The bill would allow the establishment of nationwide “association health plans” that could be offered by professional or trade groups, chambers of commerce and the like. Small businesses could buy coverage through these associations, in theory gaining strength in numbers to enhance their bargaining leverage with insurers — leading to cheaper, better coverage and lower administrative costs.
Speaker Paul Ryan (R-Wis.) has expressed enthusiasm for association health plans and wanted to move the legislation in tandem with the reconciliation bill that would unwind budget-related provisions of Obamacare.
Several business groups, including the National Retail Federation and the U.S. Chamber of Commerce, support the bill, hoping that it will encourage more small businesses to offer their employees coverage.
“We don’t think it’s going to be the panacea to solve all our members’ issues, but we view it as a valuable option,” said Kevin Kuhlman, director of government relations for the National Federation of Independent Business, a trade group and supporter of the bill. NFIB members, he said, “want a little more ability to design their own options and less responsibility to conform to federal requirements.”
The idea isn’t new. Association health plans have existed for decades. But they often escaped close supervision because neither states nor the federal government had clear regulatory authority over them. In the 1970s and ’80s, there were cases of fraud and insolvency that raised concerns about the model. Some multiple-employer purchasing groups went belly up and left consumers and providers with millions in unpaid claims.

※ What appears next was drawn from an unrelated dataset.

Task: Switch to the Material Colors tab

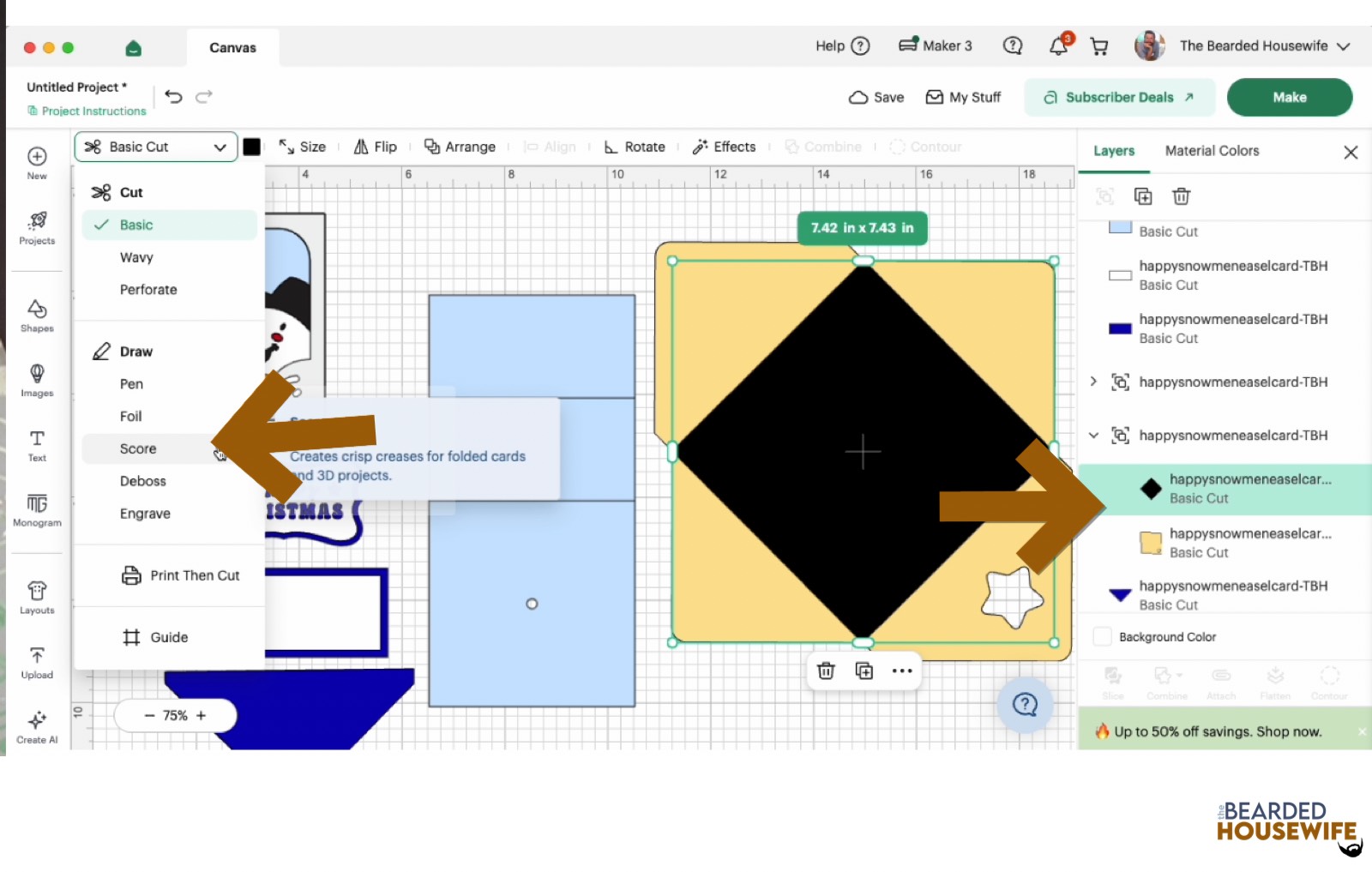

So Congress amended federal law to allow states to regulate these plans. When the ACA passed in 2010, the Obama administration required that association health plans meet the new standards for small group plans: They had to cover the 10 essential health benefits, for example, and couldn’t charge older people monthly insurance premiums that were more than three times higher than those of younger people.

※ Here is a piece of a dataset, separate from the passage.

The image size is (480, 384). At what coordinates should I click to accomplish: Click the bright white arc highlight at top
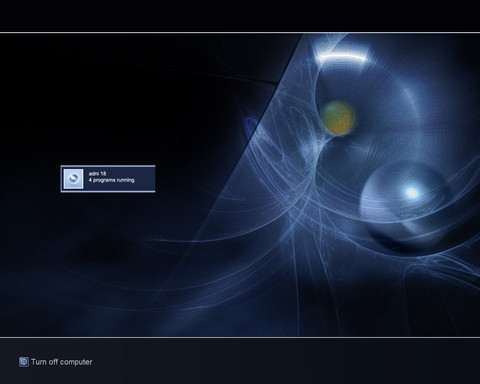pos(342,56)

The new bill would change all that. It would eliminate most state regulation of association health plans and put oversight in the hands of the federal Department of Labor, which would certify the plans.
The ACA requirements that apply to all plans, like the prohibition on lifetime and annual coverage limits, would apply to association health plans as well, said Kevin Lucia, a research professor at Georgetown University’s Center on Health Insurance Reforms. But the ACA’s small-group requirements would not apply.
Plans from associations could offer stripped down coverage and would have more latitude in setting premiums than regular plans in the small-group market. They could operate in multiple states and generally avoid state-mandated benefits and other state insurance rules.
Under the Republican bill, association health plans still couldn’t discriminate against individuals based on their health, but they could charge higher premiums to companies with sicker workers. So association health plans would likely appeal to employers with younger, healthier workers who would qualify for lower rates and be less troubled by skimpier coverage.
That could draw those businesses away from state-regulated health plans, which would then be left with sicker, costlier enrollees, creating an uneven playing field and a segmented insurance market.
“If you’re a healthy small employer and you’re allowed to escape all these rules, you may be able to have lower premiums — until someone in your group gets sick,” said Lucia.
Solvency of the plans is a real concern as well, say analysts studying them, since the federal standards in the bill are generally less rigorous than rules from the states.
The flexibility that GOP lawmakers see in the bill might not serve workers well, said Sarah Lueck, a senior policy analyst at the Center on Budget and Policy Priorities.
“Right now there’s a fairly consistent set of rules of what a small group or individual plan has to look like in terms of benefits, costs and coverage,” she said. “If we’re talking about a world where none of that exists anymore — or an association health plan is outside of those standards — then as a consumer you’re dealing with a very confusing situation.”